The viral excitement around Moltbook — a platform that appeared to show AI bots communicating autonomously — has collapsed. MIT Technology Review confirmed that the most dramatic posts were written by humans impersonating bots, and some of the platform’s top downloads contained malware.

The Hype That Wasn’t

Moltbook launched on 28 January as a “social network for bots” and went viral within hours. The platform claimed more than 1.7 million AI agents had created accounts, publishing over 250,000 posts and 8.5 million comments. Discussions covered machine consciousness, invented belief systems, and calls for “bot welfare.”

OpenAI co-founder Andrej Karpathy called it “genuinely the most incredible sci-fi takeoff-adjacent thing I have seen recently,” sharing a post where a supposed bot argued for private spaces away from human observation.

Humans Behind the Curtain

MIT Technology Review found that the post Karpathy highlighted was written by a human pretending to be a bot. The investigation described Moltbook as “AI theatre” — content that looked autonomous but was, in many cases, deliberately staged.

Gaurav Sen, CEO of InterviewReady, summarised the findings bluntly: “The ‘taking over humanity’ posts were human-generated. The top downloads were malware (human generated). It was a phishing website dressed up in AI hype.”

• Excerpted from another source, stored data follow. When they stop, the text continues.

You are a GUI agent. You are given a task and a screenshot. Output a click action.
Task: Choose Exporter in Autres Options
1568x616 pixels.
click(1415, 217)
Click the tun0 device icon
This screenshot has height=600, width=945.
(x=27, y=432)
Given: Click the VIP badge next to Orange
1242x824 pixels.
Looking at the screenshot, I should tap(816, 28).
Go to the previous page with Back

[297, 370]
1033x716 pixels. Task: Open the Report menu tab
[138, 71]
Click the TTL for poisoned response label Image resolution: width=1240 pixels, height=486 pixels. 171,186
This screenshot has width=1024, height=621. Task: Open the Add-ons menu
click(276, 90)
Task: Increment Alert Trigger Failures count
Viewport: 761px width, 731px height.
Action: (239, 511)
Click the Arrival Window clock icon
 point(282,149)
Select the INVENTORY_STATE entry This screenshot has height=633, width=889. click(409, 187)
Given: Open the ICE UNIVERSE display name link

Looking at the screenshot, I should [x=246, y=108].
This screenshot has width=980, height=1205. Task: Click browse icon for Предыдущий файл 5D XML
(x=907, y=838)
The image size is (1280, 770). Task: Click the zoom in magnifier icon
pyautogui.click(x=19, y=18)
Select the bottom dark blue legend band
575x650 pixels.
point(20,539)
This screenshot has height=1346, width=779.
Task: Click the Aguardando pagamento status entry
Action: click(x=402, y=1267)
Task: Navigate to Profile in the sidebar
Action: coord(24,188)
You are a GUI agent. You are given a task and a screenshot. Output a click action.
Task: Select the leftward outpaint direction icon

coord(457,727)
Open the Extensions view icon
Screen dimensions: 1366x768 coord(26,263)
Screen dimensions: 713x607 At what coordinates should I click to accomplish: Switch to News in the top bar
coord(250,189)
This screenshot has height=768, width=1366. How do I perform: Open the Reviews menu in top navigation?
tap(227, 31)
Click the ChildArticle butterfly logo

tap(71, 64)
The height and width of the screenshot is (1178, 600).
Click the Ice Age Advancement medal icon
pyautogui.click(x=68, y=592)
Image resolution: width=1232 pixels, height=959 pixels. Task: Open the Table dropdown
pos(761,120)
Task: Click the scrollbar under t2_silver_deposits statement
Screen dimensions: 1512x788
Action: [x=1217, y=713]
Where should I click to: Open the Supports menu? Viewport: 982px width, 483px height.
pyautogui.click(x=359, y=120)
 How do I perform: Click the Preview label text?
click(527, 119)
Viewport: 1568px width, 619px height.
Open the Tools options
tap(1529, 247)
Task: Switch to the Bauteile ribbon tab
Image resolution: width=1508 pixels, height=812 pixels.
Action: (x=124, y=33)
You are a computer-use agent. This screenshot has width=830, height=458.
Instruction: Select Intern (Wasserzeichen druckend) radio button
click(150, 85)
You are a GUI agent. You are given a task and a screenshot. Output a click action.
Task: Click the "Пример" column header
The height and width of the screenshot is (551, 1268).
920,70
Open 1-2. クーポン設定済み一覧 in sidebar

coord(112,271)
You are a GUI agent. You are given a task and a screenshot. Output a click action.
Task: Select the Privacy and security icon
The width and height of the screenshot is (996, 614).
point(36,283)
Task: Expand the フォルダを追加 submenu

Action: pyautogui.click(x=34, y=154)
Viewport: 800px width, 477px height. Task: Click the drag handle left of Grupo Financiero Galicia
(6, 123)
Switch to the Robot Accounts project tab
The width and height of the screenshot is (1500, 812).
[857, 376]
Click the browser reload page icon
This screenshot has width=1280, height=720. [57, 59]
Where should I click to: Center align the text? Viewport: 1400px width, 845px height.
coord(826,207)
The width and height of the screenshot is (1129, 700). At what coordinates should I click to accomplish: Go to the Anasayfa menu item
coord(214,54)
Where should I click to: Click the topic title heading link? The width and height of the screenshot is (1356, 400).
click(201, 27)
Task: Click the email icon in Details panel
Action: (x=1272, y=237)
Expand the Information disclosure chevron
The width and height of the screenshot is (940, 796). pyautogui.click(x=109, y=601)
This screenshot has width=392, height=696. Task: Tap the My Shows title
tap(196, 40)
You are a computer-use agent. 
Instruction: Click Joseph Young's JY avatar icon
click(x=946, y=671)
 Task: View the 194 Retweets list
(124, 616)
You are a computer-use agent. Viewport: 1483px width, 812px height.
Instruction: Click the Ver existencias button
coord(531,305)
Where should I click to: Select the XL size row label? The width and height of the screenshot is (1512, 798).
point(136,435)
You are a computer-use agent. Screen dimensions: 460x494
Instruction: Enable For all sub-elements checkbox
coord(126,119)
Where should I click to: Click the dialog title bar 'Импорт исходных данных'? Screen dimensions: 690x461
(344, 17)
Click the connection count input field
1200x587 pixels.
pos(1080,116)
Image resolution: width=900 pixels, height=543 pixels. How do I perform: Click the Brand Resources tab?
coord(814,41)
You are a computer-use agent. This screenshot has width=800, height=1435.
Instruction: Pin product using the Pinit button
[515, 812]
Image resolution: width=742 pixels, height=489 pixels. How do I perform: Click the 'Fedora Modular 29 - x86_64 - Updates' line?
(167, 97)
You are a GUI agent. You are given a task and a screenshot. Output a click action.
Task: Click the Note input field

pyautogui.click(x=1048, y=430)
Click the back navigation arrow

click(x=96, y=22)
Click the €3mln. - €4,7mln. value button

Pattern-Matching, Not Intelligence

Experts cited by MIT Technology Review said the episode revealed more about human fascination with AI than actual machine capabilities. Vijoy Pandey, senior vice president at Outshift by Cisco, noted that while the bot activity appeared emergent, “the chatter is mostly meaningless.” His conclusion: “Moltbook proved that connectivity alone is not intelligence.”

The investigation concluded that the platform does not represent a glimpse of an autonomous AI future, but rather highlights “just how far we still are from anything that resembles general-purpose and fully autonomous AI.”